Q&As About 'Star Wars': Will Lucasfilm ever do a Star Wars movie set between Episodes VI and VII with a de-aged CGI Han, Luke, and Leia?

Many Star Wars EU/Legends fans would love to have seen films based on Zahn's Thrawn Trilogy. But the window for a live-action version closed long, long ago. © 1991 Bantam Spectra & Lucasfilm Ltd. (LFL) 



Quora member Michael Justin asks:

Will Lucasfilm ever do a Star Wars movie set between Episodes VI and VII with a de-aged CGI Han, Luke, and Leia?


And I say: 


No.
First of all, as it stands now, the technology for such a complex project is too primitive and extremely expensive, plus the results simply would not be convincing.
Just look at Rogue One: A Star Wars Story from 2016. which uses CGI technology to superimpose the likeness of Peter Cushing (who died in 1994) on actor Guy Henry (who wore motion-capture headgear while filming) to play Grand Moff Wilhuff Tarkin in a film set shortly before the events of Star Wars - Episode IV: A New Hope. Ditto for the brief appearance of Norweigan actress Ingvild Deila (with a CGI’d recreation of 19-year-old Carrie Fisher’s face superimposed on hers) as Princess Leia.
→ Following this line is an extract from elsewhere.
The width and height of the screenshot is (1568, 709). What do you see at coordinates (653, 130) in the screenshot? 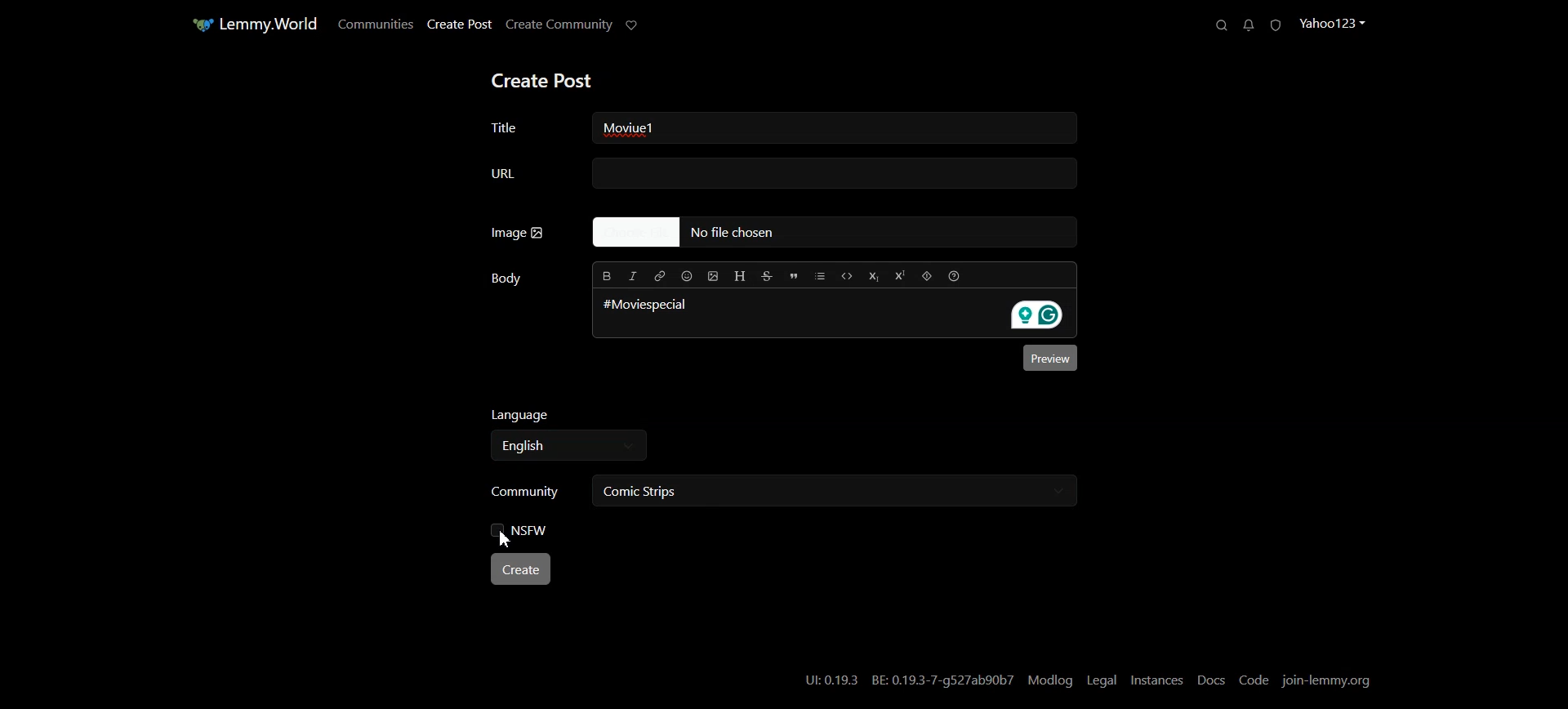
I see `Moviue1` at bounding box center [653, 130].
The lovely Ingvild Deila. (Photo Credit: IMDb.com)
Many Star Wars fans have commented that although Rogue One is a good entry in the franchise, the use of mo-cap CGI to either recreate a dead actor or de-age a still living one (Carrie Fisher was still alive when Lucasfilm filmed Rogue One; she passed away after it premiered in December 2016) was one of the few things to pull viewers out of the movie.
The idea of making a film either set within the timeframe of the Original Trilogy or shortly after Return of the Jedi and starring the Big Three of the cast (Mark Hamill, Carrie Fisher, and Harrison Ford) is not a new one. In fandom, especially the vast constituency of the Expanded Universe/Legends fans, the most talked about “wish list” of projects are films based on Timothy Zahn’s Thrawn Trilogy novels or an adaptation of Steve Perry’s Shadows of the Empire, a story that is set between The Empire Strikes Back and Return of the Jedi.
In fact, author Perry jokingly suggested - in his introduction to Dark Horse Comics’ trade paperback collection of Shadows of the Empire - that Lucasfilm could do just that. The only caveat Perry added, of course, was that this could only be done as a 2D traditional animated film, since Mark, Harrison, and Carrie had aged quite a bit since 1979, which was when The Empire Strikes Back had been in principal photography.
The only way that Lucasfilm Ltd. can do any stories set between Return of the Jedi and The Force Awakens with anything like the original cast are:
  • A traditional (hand-drawn) animated movie starring the voices of Mark Hamill and Harrison Ford, with a voice actress who sounds like a 20-something Carrie Fisher as a replacement for the now-dead co-star of the Original Trilogy
  • A 3D CGI animated film with the same cast requirements as the 2D hand-drawn film concept mentioned above
  • A 3D CGI animated film with only Hamill returning, since de-aging Ford’s voice would be difficult unless the film was set closer to The Force Awakens than to Return of the Jedi
  • A controversial recasting of all three main roles in a live-action film set before Episode VII, which would infuriate large segments of the Star Wars fandom
In any of these situations, there’s always a risk that such a project would not attract large-enough audiences and fail, perhaps even more spectacularly thanSolo: A Star Wars Story did in 2018.